*EXTRAIT À LIRE*
-.-.-
Il est évident que le filtre du sensualisme français amène à une lecture altérée et partielle de la théorie de Bentham. D’abord, le philosophe de Westminster ne fonde pas sa morale sur l’intérêt égoïste ; de plus, cette forme d’intérêt ne jouit pas d’un statut spécial à l’intérieur de son analyse de l’action humaine : dans la liste des types de ce que, par une idiosyncrasie de son langage il appelait « intérêt » (Dinwiddy, 1989 : 22-23), il plaçait les motifs égoïstes à côté d’autres « sources de l’action » : les motifs semi-sociaux (la recherche de l’approbation d’autrui) (Bentham, 1970 : 105-108) et sociaux (la sympathie, la bienveillance) (Bentham, 1970 : 44, 57-58). Et sur le plan normatif, bien que Bentham pense que le motif égoïste est celui qui prévaut dans les comportements concrets et qu’il ne pourra pas être entièrement supprimé dans le futur (Bentham, 1983 : 243-247), il attribue un rôle anticipateur et diffuseur du principe de l’utilité aux « vertus sociales », c’est-à-dire, à la bienveillance « bien entendue », un altruisme dépourvu de tout héroïsme injustifié. Le mot « intérêt » signifie donc, dans le langage benthamien, toute forme de recherche du plaisir et d’élimination des douleurs, que l’objet de cette recherche soit soi-même, ou le monde entier.
Quant au principe éthique de l’utilité, il n’est aucunement la conséquence nécessaire du fait que les hommes cherchent à maximiser leur avantage individuel ou leur plaisir. Il s’agit plutôt d’une norme que l’on peut confronter aux autres normes par le raisonnement, et dont la supériorité dérive du critère qu’elle suggère pour décider de la validité des actes : les conséquences sur le bien-être des individus concernés (Bentham, 1970 : 74). C’est un « étalon externe » (external standard) vérifiable, mesurable, pour Bentham, donc objectif et supérieur à tous les autres critères, qui ne contiennent que des principes subjectifs ou aprioristes (Bentham, 1970 : 17-33).
Enfin, le principe d’utilité n’est pas une règle de conciliation ou d’harmonisation – artificielle ou naturelle – des intérêts privés (Halévy, 1901-4 : I, vii-viii, 216), mais une norme qui impose en toute circonstance aux individus le comportement qui maximise le bonheur de tous ceux qui en sont concernés. Quant à la politique rien ne s’applique donc moins a Bentham que l’accusation que Carlyle porte contre les utilitaristes : « Men are to be guided only by their self-interest. Good government is a good balancing of these » (Carlyle, 1868 : 240).
Cependant c’est la lecture de la philosophie benthamienne comme une doctrine de l’intérêt bien entendu qui va s’imposer pendant tout le XIXe siècle, devenant le point de départ des grandes synthèses du début du XXe : celles d’Elie Halévy et de Leslie Stephen (Stephen, 1900).
-.-.-
*DONNÉES RECUEILLIES*
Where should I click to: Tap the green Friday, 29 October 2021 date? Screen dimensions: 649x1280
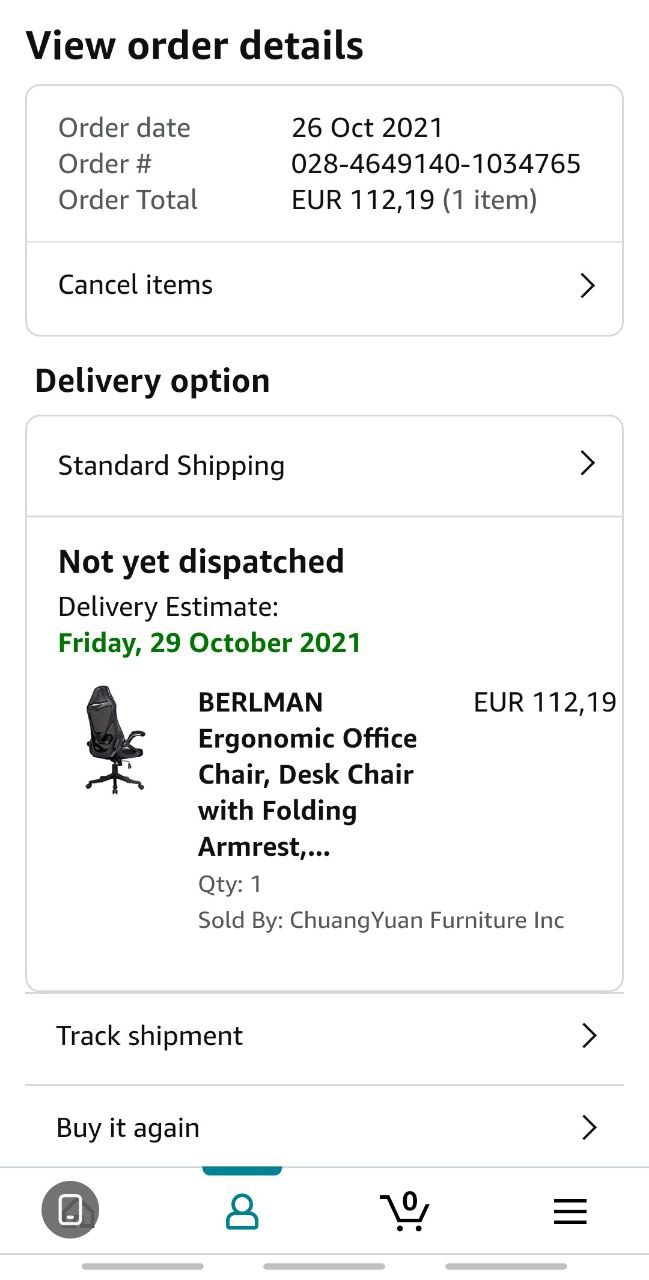click(x=209, y=642)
-.-.-
*TRAVAIL À RÉALISER*
Reproduisez sans rien changer le passage de l'extrait sur Bentham qui commence par « Enfin, le principe » et se poursuit jusqu'à « Stephen (Stephen, 1900). ». Ce matériel n'intervient en rien ici.

*RÉPONSE ATTENDUE*
Enfin, le principe d’utilité n’est pas une règle de conciliation ou d’harmonisation – artificielle ou naturelle – des intérêts privés (Halévy, 1901-4 : I, vii-viii, 216), mais une norme qui impose en toute circonstance aux individus le comportement qui maximise le bonheur de tous ceux qui en sont concernés. Quant à la politique rien ne s’applique donc moins a Bentham que l’accusation que Carlyle porte contre les utilitaristes : « Men are to be guided only by their self-interest. Good government is a good balancing of these » (Carlyle, 1868 : 240).
Cependant c’est la lecture de la philosophie benthamienne comme une doctrine de l’intérêt bien entendu qui va s’imposer pendant tout le XIXe siècle, devenant le point de départ des grandes synthèses du début du XXe : celles d’Elie Halévy et de Leslie Stephen (Stephen, 1900).